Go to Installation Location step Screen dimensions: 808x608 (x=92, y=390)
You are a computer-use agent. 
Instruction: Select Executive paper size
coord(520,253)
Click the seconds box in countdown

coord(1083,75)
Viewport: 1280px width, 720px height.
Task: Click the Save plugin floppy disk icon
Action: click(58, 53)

━━━━━━━━━━

* Exercise details: Lines from the first one above through the line containing "You are a computer-use agent." are to be retyped exactly, both included, and nothing more.

* Output for this exercise:
Go to Installation Location step Screen dimensions: 808x608 (x=92, y=390)
You are a computer-use agent. 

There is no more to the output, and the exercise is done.